Question

A 101.2 ml sample of 1.00 m naoh is mixed with 50.6 ml of 1.00 m h2so4 in a large styrofoam coffee cup; the cup is fitted with a lid through which passes a calibrated thermometer. the temperature of each solution before mixing is 21.45 °c. after adding the naoh solution to the coffee cup and stirring the mixed solutions with the thermometer, the maximum temperature measured is 31.50 °c. assume that the density of the mixed solutions is 1.00 g/ml, that the specific heat of the mixed solutions is 4.18 j/(g·°c), and that no heat is lost to the surroundings

Answer 1

The enthalpy change of the reaction when sodium hydroxide and sulfuric acid react can be calculated using the mass of solution, temperature change, and specific heat of water.
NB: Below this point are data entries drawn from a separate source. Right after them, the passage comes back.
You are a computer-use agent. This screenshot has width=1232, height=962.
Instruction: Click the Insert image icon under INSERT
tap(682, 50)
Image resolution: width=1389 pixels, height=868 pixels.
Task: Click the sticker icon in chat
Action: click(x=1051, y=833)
The balanced chemical equation for the reaction can be represented as,

$H_{2}SO_{4}(aq) + 2NaOH (aq) ----> Na_{2}SO_{4}(aq) + 2H_{2}O(l)$

Given volume of the solution = 101.2 mL + 50.6 mL = 151.8 mL

Heat of the reaction, q = $m C .$Δ$T$

m is mass of the solution = 151.8 mL * $\frac{1 g}{1 mL} = 151.8 g$

C is the specific heat of solution = 4.18 $\frac{J}{g. ^{0}C}$

ΔT is the temperature change = $31.50^{0}C - 21.45^{0}C = 10.05^{0}C$

q = $151.8 g (4.18 \frac{J}{g ^{0}C})(10.05^{0}C) = 6377 J$

Moles of NaOH = $101.2 mL * \frac{1L}{1000 mL}*\frac{1.00 mol}{L} = 0.1012 mol$ NaOH

Moles of $H_{2}SO_{4}$ = $50.6 mL * \frac{1 L}{1000 mL} * \frac{1.0 mol}{1 L} = 0.0506 mol H_{2}SO_{4}$

Enthalpy of the reaction = $\frac{6377 J*\frac{1kJ}{1000J}}{0.0506 mol} = 126 kJ/mol$